Sonoran News asked Charlton why Parker’s personal history, which almost sounds like the opening scene from the 1979 Steve Martin film “The Jerk,” was included in the claim as it seemingly had nothing to do with the issues contested by the SBA and only appeared to try to bolster Parker’s image as a victim.
“I couldn’t disagree with you more,” replied Charlton, who said it was to show that Parker, despite those disadvantages, pulled himself up by his bootstraps, went on to college and earned a law degree.
Charlton stated Parker has not been debarred from the SBA program, businesses are granted waivers from the two-year requirement all the time, and it all boils down to a “petty technicality” over whether Parker was an employee, an independent contractor or a consultant and called the SBA’s claim against Parker “one of the most egregious abuses of federal authority.”
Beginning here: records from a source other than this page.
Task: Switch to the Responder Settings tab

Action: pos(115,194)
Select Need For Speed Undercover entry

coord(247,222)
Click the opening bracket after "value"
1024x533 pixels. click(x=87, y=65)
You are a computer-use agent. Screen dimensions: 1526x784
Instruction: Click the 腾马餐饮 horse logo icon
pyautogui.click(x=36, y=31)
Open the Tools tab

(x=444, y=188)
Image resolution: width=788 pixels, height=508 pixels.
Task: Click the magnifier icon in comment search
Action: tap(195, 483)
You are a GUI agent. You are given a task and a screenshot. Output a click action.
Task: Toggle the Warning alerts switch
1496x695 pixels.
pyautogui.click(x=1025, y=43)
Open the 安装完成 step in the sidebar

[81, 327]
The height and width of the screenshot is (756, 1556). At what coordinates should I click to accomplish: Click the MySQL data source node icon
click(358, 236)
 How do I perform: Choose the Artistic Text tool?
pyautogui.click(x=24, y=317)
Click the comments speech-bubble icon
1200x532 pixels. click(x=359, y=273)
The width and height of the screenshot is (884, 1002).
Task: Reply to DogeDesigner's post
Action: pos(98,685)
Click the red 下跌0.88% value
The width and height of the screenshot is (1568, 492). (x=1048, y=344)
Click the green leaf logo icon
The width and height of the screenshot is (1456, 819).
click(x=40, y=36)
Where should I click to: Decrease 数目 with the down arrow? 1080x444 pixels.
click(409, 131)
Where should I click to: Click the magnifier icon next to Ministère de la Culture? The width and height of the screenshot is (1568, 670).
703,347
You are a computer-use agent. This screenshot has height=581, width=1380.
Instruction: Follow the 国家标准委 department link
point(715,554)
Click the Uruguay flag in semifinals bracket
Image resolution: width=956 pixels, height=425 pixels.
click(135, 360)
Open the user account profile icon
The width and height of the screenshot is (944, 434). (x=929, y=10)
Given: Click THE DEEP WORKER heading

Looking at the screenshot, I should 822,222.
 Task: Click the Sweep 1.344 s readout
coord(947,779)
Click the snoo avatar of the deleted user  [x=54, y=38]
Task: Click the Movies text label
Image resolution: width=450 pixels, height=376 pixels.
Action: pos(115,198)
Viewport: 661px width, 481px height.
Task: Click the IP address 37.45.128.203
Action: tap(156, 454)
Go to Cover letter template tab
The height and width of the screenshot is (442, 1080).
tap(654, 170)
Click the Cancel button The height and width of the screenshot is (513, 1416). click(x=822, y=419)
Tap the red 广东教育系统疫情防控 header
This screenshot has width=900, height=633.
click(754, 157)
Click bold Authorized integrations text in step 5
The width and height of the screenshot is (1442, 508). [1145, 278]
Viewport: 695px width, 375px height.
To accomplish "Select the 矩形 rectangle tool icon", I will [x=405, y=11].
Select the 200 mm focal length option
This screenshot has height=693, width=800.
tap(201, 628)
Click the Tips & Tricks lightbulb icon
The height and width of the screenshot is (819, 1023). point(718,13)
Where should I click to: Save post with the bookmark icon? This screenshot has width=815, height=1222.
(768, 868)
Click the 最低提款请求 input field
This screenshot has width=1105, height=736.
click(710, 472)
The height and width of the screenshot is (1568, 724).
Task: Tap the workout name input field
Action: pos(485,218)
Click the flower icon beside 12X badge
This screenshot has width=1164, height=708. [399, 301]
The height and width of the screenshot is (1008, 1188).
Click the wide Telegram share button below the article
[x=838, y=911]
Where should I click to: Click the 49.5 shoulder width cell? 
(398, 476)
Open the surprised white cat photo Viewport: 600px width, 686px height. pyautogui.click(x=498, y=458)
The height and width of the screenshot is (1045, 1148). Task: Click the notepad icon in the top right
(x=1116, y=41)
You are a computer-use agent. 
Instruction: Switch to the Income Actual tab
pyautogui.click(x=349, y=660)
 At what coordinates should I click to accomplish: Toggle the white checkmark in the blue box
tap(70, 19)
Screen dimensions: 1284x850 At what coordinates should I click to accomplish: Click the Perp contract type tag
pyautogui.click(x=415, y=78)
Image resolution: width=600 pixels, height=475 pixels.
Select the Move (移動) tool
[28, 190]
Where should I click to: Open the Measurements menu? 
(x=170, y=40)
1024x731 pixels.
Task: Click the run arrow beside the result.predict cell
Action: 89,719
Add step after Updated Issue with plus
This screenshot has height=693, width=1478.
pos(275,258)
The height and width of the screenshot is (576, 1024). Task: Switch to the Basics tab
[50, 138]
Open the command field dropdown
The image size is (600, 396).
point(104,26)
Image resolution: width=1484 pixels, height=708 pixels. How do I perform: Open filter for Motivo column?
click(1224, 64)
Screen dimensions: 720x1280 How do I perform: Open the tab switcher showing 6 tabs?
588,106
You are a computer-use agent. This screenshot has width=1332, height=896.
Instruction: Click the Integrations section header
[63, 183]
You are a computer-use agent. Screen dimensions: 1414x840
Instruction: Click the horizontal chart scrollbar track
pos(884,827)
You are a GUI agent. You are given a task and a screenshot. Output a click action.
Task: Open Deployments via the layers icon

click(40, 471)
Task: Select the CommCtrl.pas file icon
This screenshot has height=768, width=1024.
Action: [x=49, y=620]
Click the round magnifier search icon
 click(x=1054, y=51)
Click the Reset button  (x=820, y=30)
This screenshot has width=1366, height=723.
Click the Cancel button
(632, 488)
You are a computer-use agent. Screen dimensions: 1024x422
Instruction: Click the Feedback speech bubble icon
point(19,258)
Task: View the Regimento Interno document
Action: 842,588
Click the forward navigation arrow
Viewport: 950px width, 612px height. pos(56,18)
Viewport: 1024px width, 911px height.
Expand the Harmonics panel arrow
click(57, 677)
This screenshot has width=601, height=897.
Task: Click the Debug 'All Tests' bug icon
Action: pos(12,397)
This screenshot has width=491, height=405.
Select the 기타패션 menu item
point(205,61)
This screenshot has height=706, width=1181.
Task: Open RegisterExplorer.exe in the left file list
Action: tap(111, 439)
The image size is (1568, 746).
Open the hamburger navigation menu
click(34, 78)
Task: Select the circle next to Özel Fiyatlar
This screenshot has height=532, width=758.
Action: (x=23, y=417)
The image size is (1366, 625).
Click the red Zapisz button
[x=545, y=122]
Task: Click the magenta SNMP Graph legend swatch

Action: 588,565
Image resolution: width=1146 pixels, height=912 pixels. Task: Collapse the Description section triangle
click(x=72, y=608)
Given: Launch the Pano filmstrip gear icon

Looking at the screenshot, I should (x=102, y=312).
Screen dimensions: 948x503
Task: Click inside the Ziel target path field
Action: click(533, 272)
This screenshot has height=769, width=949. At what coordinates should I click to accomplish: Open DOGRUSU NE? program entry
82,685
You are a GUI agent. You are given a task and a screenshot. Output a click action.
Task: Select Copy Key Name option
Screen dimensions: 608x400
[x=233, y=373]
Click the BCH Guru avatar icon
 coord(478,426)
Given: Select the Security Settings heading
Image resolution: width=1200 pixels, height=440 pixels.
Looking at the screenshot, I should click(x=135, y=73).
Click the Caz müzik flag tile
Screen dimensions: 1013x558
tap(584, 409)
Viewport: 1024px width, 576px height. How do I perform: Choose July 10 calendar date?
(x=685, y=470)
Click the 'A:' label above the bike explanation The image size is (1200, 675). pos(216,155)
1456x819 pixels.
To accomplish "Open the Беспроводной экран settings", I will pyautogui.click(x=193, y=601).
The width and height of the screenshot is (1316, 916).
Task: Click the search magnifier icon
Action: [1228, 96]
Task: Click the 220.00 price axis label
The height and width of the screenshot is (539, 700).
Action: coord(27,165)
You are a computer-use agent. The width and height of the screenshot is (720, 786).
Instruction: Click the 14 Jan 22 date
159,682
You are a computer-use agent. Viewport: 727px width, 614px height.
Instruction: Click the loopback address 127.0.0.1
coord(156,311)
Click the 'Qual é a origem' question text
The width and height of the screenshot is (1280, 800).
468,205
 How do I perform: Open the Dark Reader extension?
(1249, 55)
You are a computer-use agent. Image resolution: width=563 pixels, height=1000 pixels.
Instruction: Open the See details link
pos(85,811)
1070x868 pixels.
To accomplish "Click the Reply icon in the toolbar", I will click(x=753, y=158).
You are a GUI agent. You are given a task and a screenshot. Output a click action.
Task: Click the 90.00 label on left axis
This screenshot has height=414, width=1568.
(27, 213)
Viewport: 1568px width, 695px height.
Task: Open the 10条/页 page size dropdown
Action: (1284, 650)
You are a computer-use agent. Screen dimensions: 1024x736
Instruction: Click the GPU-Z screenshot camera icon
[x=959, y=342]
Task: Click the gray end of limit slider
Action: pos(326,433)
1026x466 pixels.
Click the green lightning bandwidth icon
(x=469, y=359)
A month or so ago, during a neighborhood Republican get-together, Attorney Sam Crump, who is also a primary candidate in District 3, said Vernon Parker pulled him aside afterward and whispered something to the effect, “Have you heard, Steven Moak was charged with sexual assault?”
When Crump confronted Moak about Parker’s allegation, he said Moak told him he’d heard the same rumor about himself that supposedly occurred back in his college days in Kentucky.
Another party contacted Sonoran News the following day, asking us to look into the allegations. We did and found nothing to substantiate Parker’s accusations.
What Crump also found interesting was, during an editorial board interview with a Phoenix newspaper, when asked if he supported affirmative action, Parker replied, “No.”
However, the entire premise of his SBA 8(a) BD application was to have VBP certified as a “Small Disadvantaged Business.”
More recently, during Sheriff Joe Arpaio’s birthday bash and fundraiser for J.D. Hayworth at the Silver Spur Saloon in Cave Creek, Sonoran News Publisher/Editor Don Sorchych was seated next to Parker.
Sorchych said Parker leaned over and asked, “Have you noticed there’s a two-year gap in Ben Quayle’s resume?”
Quayle is also one of the 10 District 3 Republican primary candidates.
Parker added, “He could have been in rehab for drugs or alcohol.”
Surprised, Sorchych responded, “Now that’s a stretch.”
Meanwhile, Barbara Espinoza, one of Parker’s supporters, says he is “the best candidate to replace Shadegg,” as he has been through FBI checks four to five times, vetted by the White House and confirmed by the Senate. She says Parker’s life is “an open book.”
In trying to encourage Sorchych to “get behind” Parker, Espinoza said, “I haven’t wanted to bring this up because it makes no difference to me how ‘tall’ he is. But think of the immediate national recognition for Arizona that we are not a racist state as we have been portrayed over SB 1070. Every Republican African American that has been elected in this last cycle has catapulted to national prominence as has their state. [Parker] would be the first black congressman from Arizona elected. Tons of good publicity for Arizona …”
In a letter to the editor published in a Paradise Valley newspaper, Former Paradise Valley Vice Mayor Jini Simpson, a Parker supporter, wrote, “Faced with an unprecedented financial situation, Vernon Parker was able to bring people together and with the town manager, by working in small groups, devise ‘best practices.’”
However, in its “2006 Report on the State of Civil Rights at the U.S. Department of Agriculture,” the USDA Coalition of Minority Employees felt quite different about Parker’s leadership.
The Coalition said soon after Parker was confirmed in 2003 and assumed his duties, more than 2,000 complaints (listed as inquiries) were filed. The report asserted cases were “completely mishandled” while others were “haphazardly closed” for failure to respond and considered final agency decisions.
The report spoke of there being “rumors that the temporary employees hid complaints in their desk drawers, shredded others and threw many in the trash,” and exclaimed, “Some of the same activities exist to this day!”
The Coalition called Parker’s office a “complete fiasco” stating, “There was speculation regarding case tampering, reversing decisions to favor agencies and payouts awarded to those willing to keep their mouths shut.”
The report said “Mr. Parker pledged ‘to work to root out discriminatory practices as weeds in the garden of democracy.’ That never happened.”
The Coalition, while providing numerous examples of waste, stated it was confident the GAO would discover that millions of American tax dollars had been squandered since the establishment of the new position of Assistant Secretary for Civil Rights.
It said, “The boldness and failure under Vernon Parker and his leadership team runs deep to the core of our justice system and goes far beyond dollars. Their behaviors speak for themselves.”